-- EXTRACTED RECORDS follows --

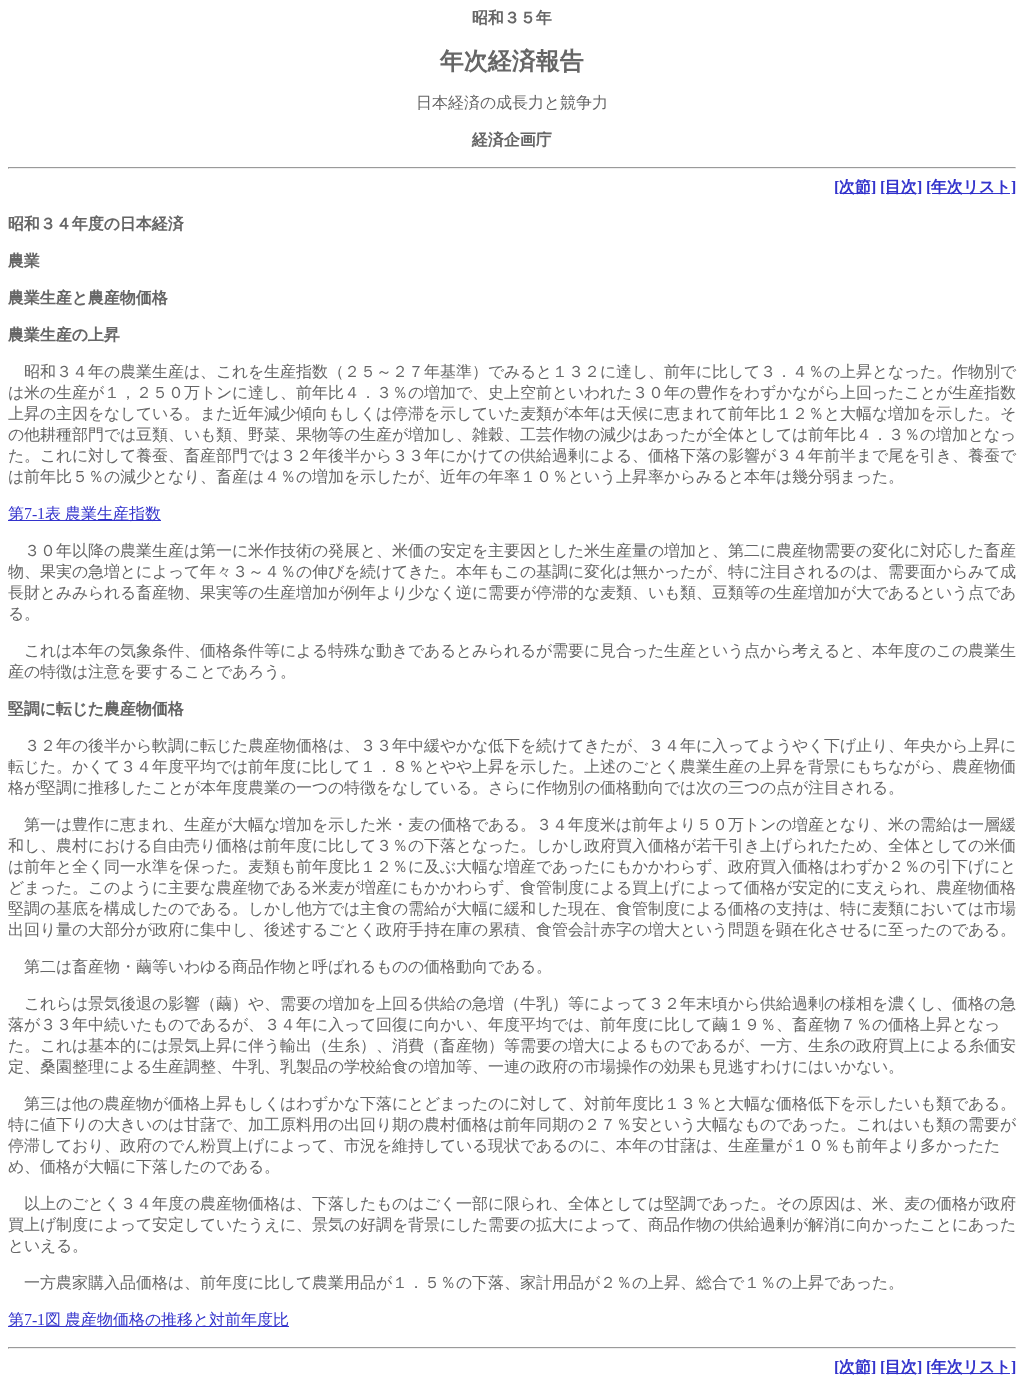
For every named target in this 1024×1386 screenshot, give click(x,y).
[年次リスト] (971, 186)
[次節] (855, 186)
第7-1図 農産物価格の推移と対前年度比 (148, 1319)
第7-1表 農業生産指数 (84, 513)
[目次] (901, 186)
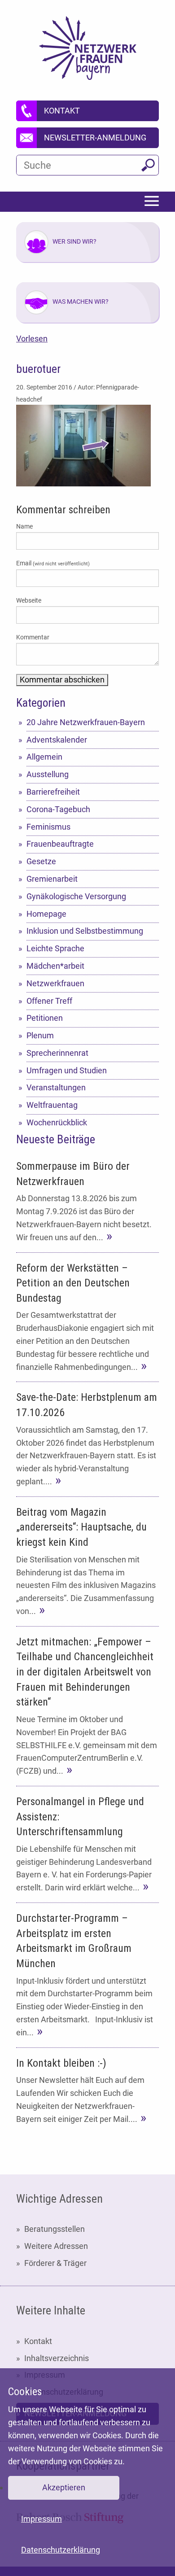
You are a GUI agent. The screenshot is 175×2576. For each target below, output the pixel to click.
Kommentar (32, 637)
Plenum (40, 1035)
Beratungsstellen (54, 2229)
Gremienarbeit (52, 878)
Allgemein (44, 756)
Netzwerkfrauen (55, 983)
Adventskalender (56, 739)
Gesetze (41, 861)
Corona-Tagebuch (58, 809)
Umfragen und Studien (66, 1070)
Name (24, 526)
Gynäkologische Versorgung (76, 896)
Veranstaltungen (56, 1087)
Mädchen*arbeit (55, 966)
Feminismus (48, 826)
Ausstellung (47, 774)
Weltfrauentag (52, 1105)
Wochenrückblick (56, 1122)
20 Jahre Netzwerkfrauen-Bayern (85, 722)
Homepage (46, 913)
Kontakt (38, 2341)
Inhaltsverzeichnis (56, 2358)
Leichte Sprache (55, 948)
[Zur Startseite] (88, 48)
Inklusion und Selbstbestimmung (84, 931)
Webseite (28, 600)
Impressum (41, 2519)
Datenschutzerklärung (60, 2549)
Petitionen (44, 1018)
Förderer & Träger (55, 2263)
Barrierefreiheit (53, 791)
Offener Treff (49, 1001)
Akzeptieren (63, 2487)
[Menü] (151, 202)
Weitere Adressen (56, 2246)
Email (53, 563)
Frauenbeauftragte (60, 843)
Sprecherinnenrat (57, 1053)
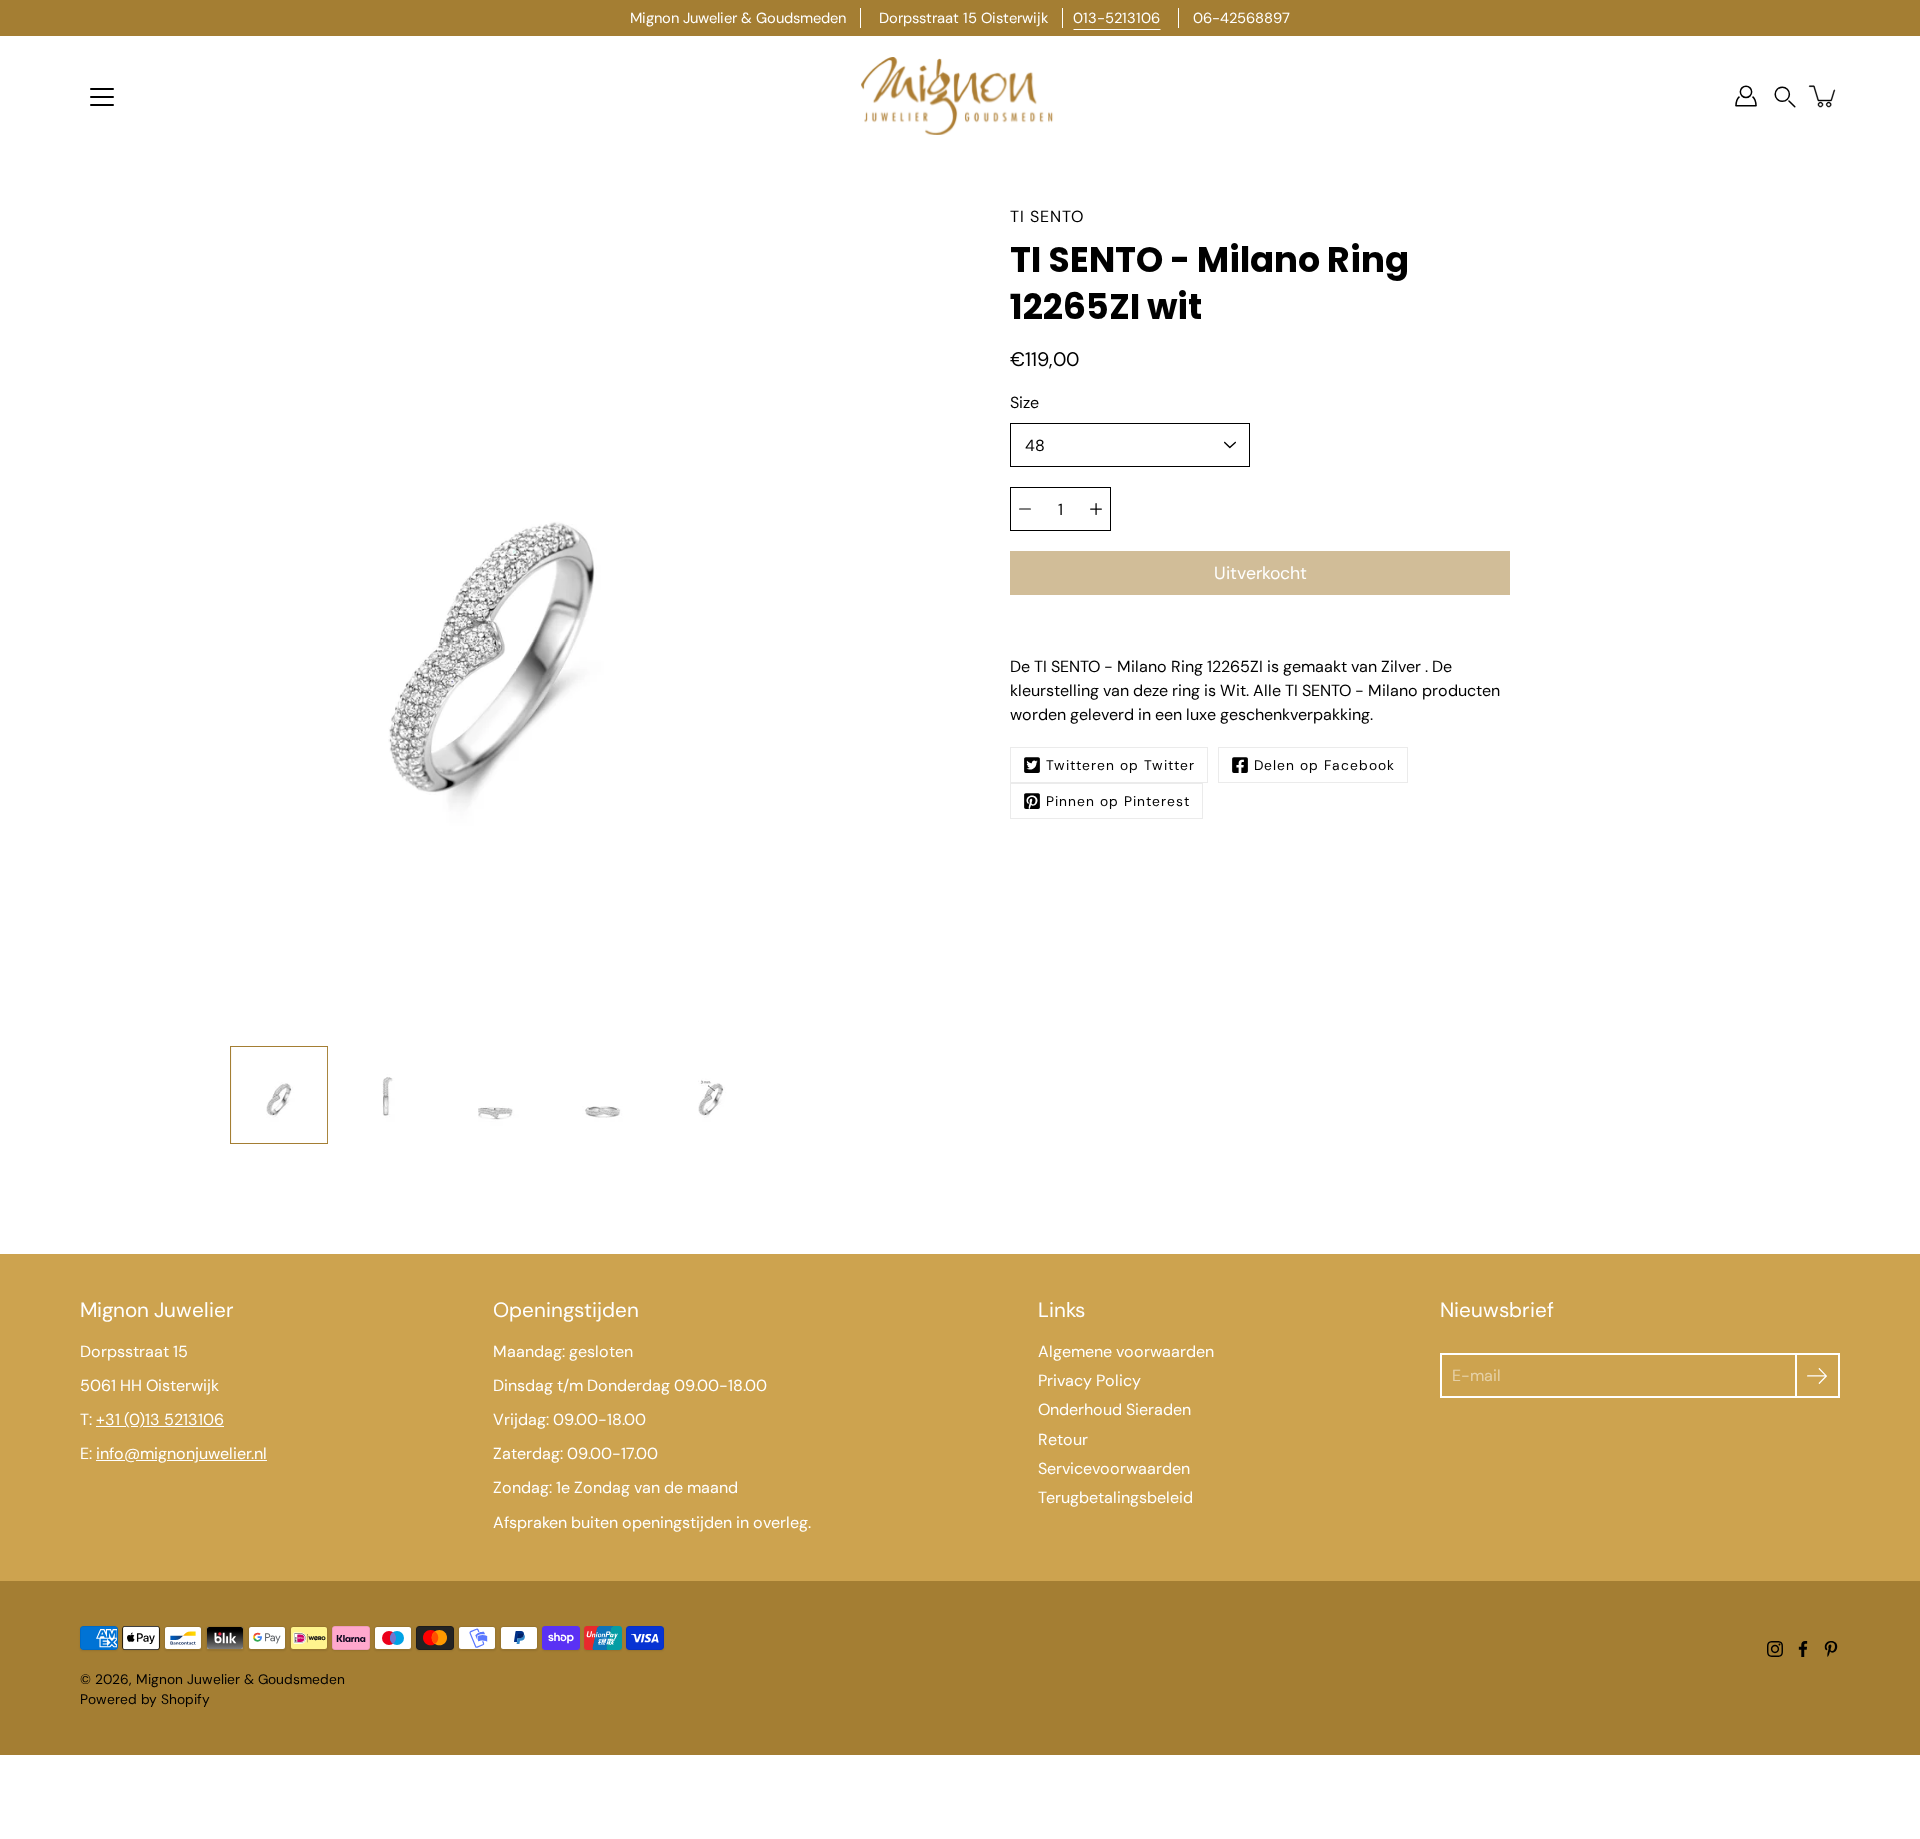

-- EXTRACTED RECORDS concluded --

■ **EXERCISE PROMPT**
Above are some records. Reproduce the lines from the one with "[次節] (855, 186)" down to the one with "Inklusion und Selbstbestimmung (84, 931)", keeping both, and leave every picture out.

■ **THE COMPLETED TASK**
[次節] (855, 186)
第7-1図 農産物価格の推移と対前年度比 (148, 1319)
第7-1表 農業生産指数 (84, 513)
[目次] (901, 186)
You are a GUI agent. The screenshot is 175×2576. For each target below, output the pixel to click.
Kommentar (32, 637)
Plenum (40, 1035)
Beratungsstellen (54, 2229)
Gremienarbeit (52, 878)
Allgemein (44, 756)
Netzwerkfrauen (55, 983)
Adventskalender (56, 739)
Gesetze (41, 861)
Corona-Tagebuch (58, 809)
Umfragen und Studien (66, 1070)
Name (24, 526)
Gynäkologische Versorgung (76, 896)
Veranstaltungen (56, 1087)
Mädchen*arbeit (55, 966)
Feminismus (48, 826)
Ausstellung (47, 774)
Weltfrauentag (52, 1105)
Wochenrückblick (56, 1122)
20 Jahre Netzwerkfrauen-Bayern (85, 722)
Homepage (46, 913)
Kontakt (38, 2341)
Inhaltsverzeichnis (56, 2358)
Leichte Sprache (55, 948)
[Zur Startseite] (88, 48)
Inklusion und Selbstbestimmung (84, 931)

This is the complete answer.